ATTIVITÀ:
a. Riscrivi il brano sul Festival Biblico tra "Andrea Grillo e" e "coraggio della testimonianza?", entrambi inclusi, mettendo "percorso sinodale" al posto di "cammino sinodale".
b. Secondo il brano sul Festival Biblico, le frasi seguenti sono vere? (i) Il festival si tiene a Vicenza il 29 maggio. (ii) Le sette stelle sono i sette candelabri d'oro. (iii) La chiesa italiana ha intrapreso il cammino sinodale. Per ciascuna rispondi sì o no e cita le parole del brano che lo dimostrano.

==== BRANO DA LEGGERE

FESTIVAL BIBLICO 2022

Vicenza, 29 maggio

Quello che vedi,

scrivilo in un libro e mandalo alle sette Chiese …

Il senso nascosto delle sette stelle,

che hai visto nella mia destra,

e dei sette candelabri d’oro è questo:

le sette stelle sono gli angeli delle sette Chiese,

e i sette candelabri sono le sette Chiese” (Ap 1,1.20)

 

ALLA CHIESA ITALIANA SCRIVI ….

Andrea Grillo e Marinella Perroni

 Che cosa significa e che cosa comporta, allora, anche per noi oggi esercitare la profezia in forza del battesimo, guardare alla realtà della nostra chiesa italiana che ha intrapreso il cammino sinodale e immaginare, sulla falsariga delle sette lettere alle sette chiese dell’Apocalisse, di indirizzarle una lettera che la richiami al coraggio della testimonianza?

========
==== DATI

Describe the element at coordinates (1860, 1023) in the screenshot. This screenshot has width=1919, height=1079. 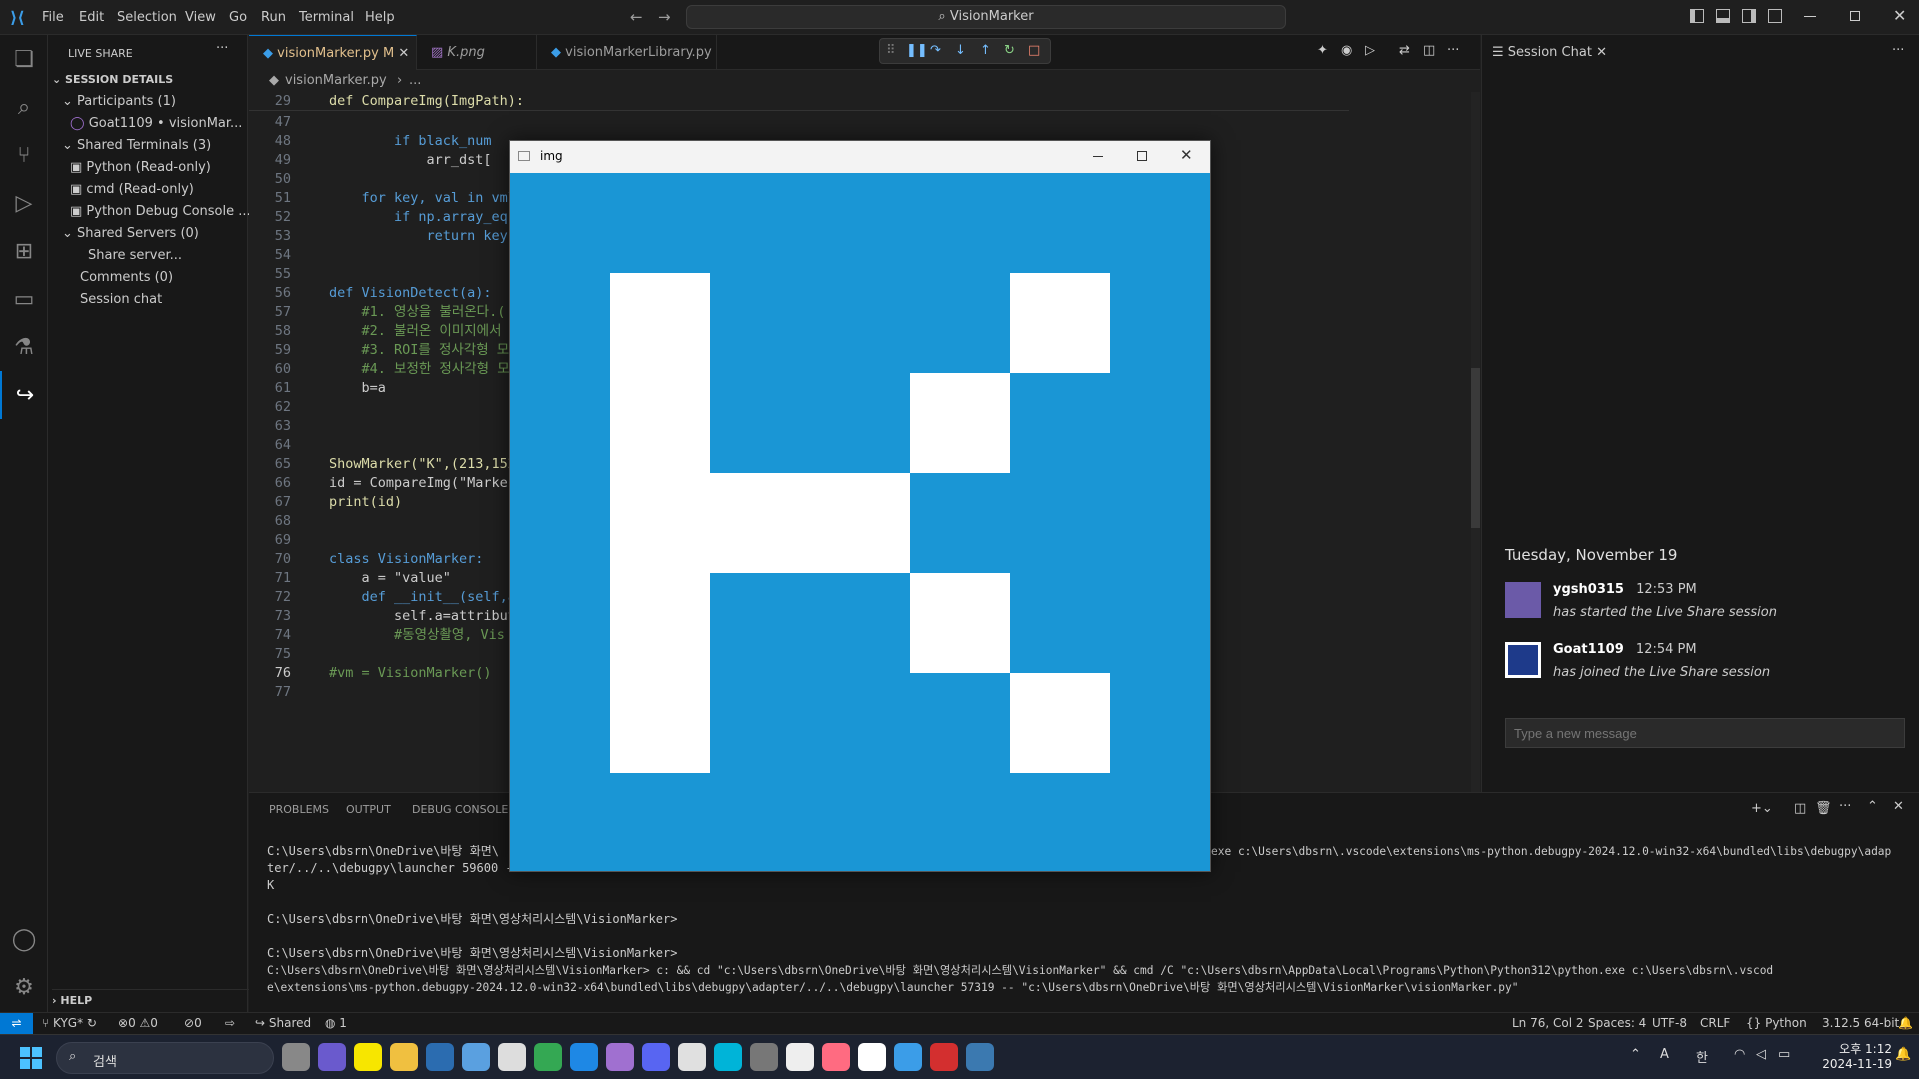
I see `python-interpreter: 3.12.5 64-bit` at that location.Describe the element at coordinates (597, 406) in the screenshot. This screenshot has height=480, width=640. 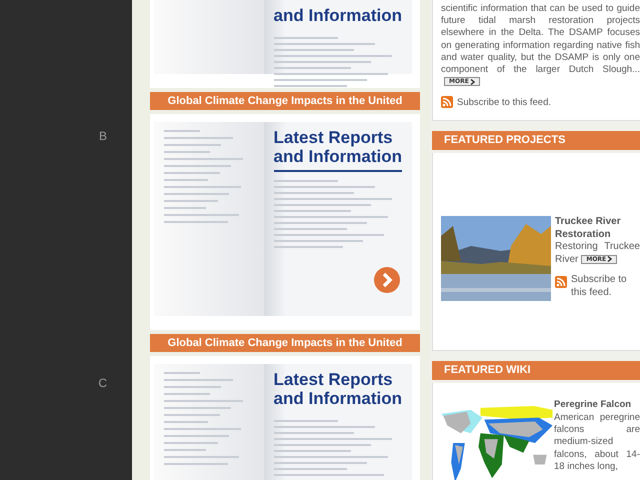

========

RISPOSTE PER ATTIVITÀ:
a.
Andrea Grillo e Marinella Perroni

 Che cosa significa e che cosa comporta, allora, anche per noi oggi esercitare la profezia in forza del battesimo, guardare alla realtà della nostra chiesa italiana che ha intrapreso il percorso sinodale e immaginare, sulla falsariga delle sette lettere alle sette chiese dell’Apocalisse, di indirizzarle una lettera che la richiami al coraggio della testimonianza?

b.
(i) Sì: "Vicenza, 29 maggio".
(ii) No: "le sette stelle sono gli angeli delle sette Chiese".
(iii) Sì: "la realtà della nostra chiesa italiana che ha intrapreso il cammino sinodale".